Sgravi alle imprese nei borghi

Roseto, il Comune dà l’esenzione dalle tasse locali a due nuove aziende insediate a Montepagano
ROSETO. «Il ristorante Il Grottino e il nuovo Pagus sono le prime due attività a usufruire degli sgravi fiscali previsti dalla nostra amministrazione». A dirlo è il consigliere di maggioranza, nonché segretario del Pd cittadino, Simone Aloisi, che un anno e mezzo fa propose di applicare degli sconti sulle tasse comunali per le nuove imprese che si fossero insediate a Montepagano, Casal Thaulero e Cologna Paese.
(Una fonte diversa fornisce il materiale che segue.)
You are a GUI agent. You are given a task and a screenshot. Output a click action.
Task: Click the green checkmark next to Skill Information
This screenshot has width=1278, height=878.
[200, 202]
Le tre frazioni infatti, negli ultimi anni, hanno registrato una diminuzione della popolazione e una riduzione delle attività esistenti, spostatesi a Roseto. Il Pagus, chiuso da qualche anno, ha riaperto ora sotto una nuova gestione, e il Grottino ha cambiato recentemente gestione, e di fatto è considerata una nuova attività. «Come scritto nel regolamento», precisa Aloisi, «nel primo anno c'è l'esenzione dalle tasse comunali, ovvero Tari, suolo pubblico e imposta sulla pubblicità; il secondo anno si pagherà il 25%, il terzo il 50%, il quarto il 75%, e dal quinto anno si pagheranno totalmente. E’ un incentivo importante, e si spera che nei prossimi mesi altre attività sceglieranno di investire a Montepagano, ma anche a Casal Thaulero e Cologna Paese». Un anno e mezzo fa circa, in consiglio, fu approvato infatti il regolamento per la concessione di benefici a nuove imprese che si insediano nelle tre frazioni, e il sindaco Sabatino Di Girolamo promise anche di puntare a riportare abitanti nelle frazioni. «Lo faremo», disse, «attraverso lo sviluppo di un’edilizia, soprattutto di carattere agevolato, che induca le coppie a non abbandonare quelle zone e i rosetani ad acquistare nelle frazioni, con prezzi più competitivi rispetto al centro». Questo regolamento, però, fu approvato con qualche polemica: alcuni consiglieri d’opposizione presentarono emendamenti nei quali si proponeva di integrare la delibera con la concessione dei benefici non solo alle nuove imprese ma anche a quelle già esistenti per non creare concorrenza sleale. La maggioranza però li dichiarò inammissibili per la mancanza del parere dei revisori dei conti. In questo anno e mezzo per riportare gli abitanti nelle frazioni invece non è stato fatto molto. Si è registrato uno spontaneo notevole incremento di nuovi nuclei familiari o giovani coppie a Cologna Spiaggia, dove i prezzi delle case sono più ridotti e i servizi, comunque, ci sono.